Thirty-eight-year-old Sabeh Ahmed is from Shubra, a sprawling suburb in northern Cairo. A widow with four children and a 90-year-old mother to care for, she drives a tuk-tuk for a living.
When she first bought the yellow and black rickshaw she said her family was against it.
“My eldest son dropped out of school so that he could drive the tuk-tuk, but I wouldn’t accept it," she said. "It took me about a week to learn but I mastered it.”
At the local mawkaf, where tuk-tuk drivers wait for customers, Sabeh said she faced hostility from male drivers.
“All the drivers were men and I was something new, they couldn’t accept me amongst them,” she said.
Once, when a driver named Mohsen blocked her from getting to a customer with his tuk-tuk, she rammed him out of the way with her vehicle.
“I had to spend a month’s wages to repair my tuk-tuk but it was worth it just for the look on his face,” she laughed.
Some who know her say that Sabeh wears a face-covering veil, or niqab, because she is ashamed of being a tuk-tuk driver, but she denies this. “I've worn the niqab for six years, long before I started working on my tuk-tuk," she said. "It's my choice.”
Because of her new job she says the monthly pension she used to receive from the state has been cut off.
“With all the millions the government has you would think that they wouldn’t mind giving me 350 pounds ($45) a month, but no sir, that isn’t happening.

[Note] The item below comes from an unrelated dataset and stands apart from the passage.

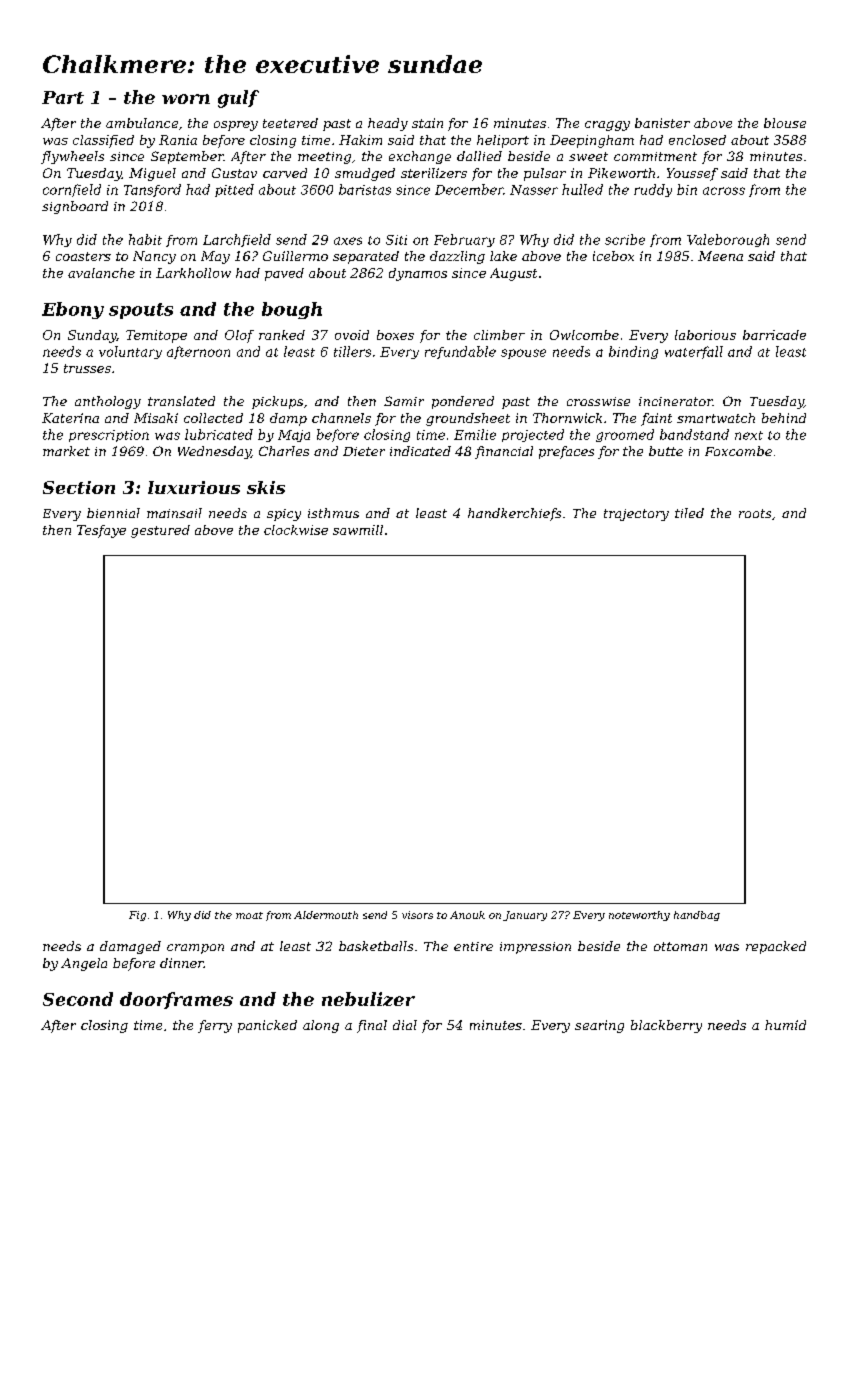  What do you see at coordinates (277, 402) in the document?
I see `pickups` at bounding box center [277, 402].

It's disgusting."
Umm Amira, a cook in her forties from the southern city of Aswan is known to many photojournalists in Cairo.
She moved to the capital seven years ago with her husband, a labourer, in search of work and a better life for their daughters, Amira and Aziza.
Her husband set up a small food cart selling fried potatoes on a street corner next to a line of well-established restaurants. But months later he was hit by a car, damaging his spine and leaving him immobile. Weeks after the accident, her eldest daughter, Amira, who had long suffered from a heart condition, passed away.
She recounts the episode with a sad smile: “The whole world was dark to me. I had to spend all our savings and borrow thousands from our friends and our relatives in Aswan. I sold the gold my husband gave me on our wedding day.”
When a friend suggested she sell the food cart as well, Amira refused. “I don’t know why but inside I knew that the cart would come in handy ... Then one day I had the idea: Why don’t I run the cart myself?”
After taking over the business she found to her amazement that the cart was bringing in more customers than the restaurants around it. After an exhausting seven years, Umm Amira paid all of her debts and saved up enough to buy her own small shop instead of the cart.
“It wasn’t easy. I faced all kinds of problems, from police officers demanding bribes to slow days when I couldn’t make enough money to buy potatoes. But I continued for my husband and daughter but most importantly for the memory of Amira.” She points at the banner hanging above her restaurant reading: "Umm Amira" (mother of Amira). “Seeing these words every day makes all the years I spent working worth it.”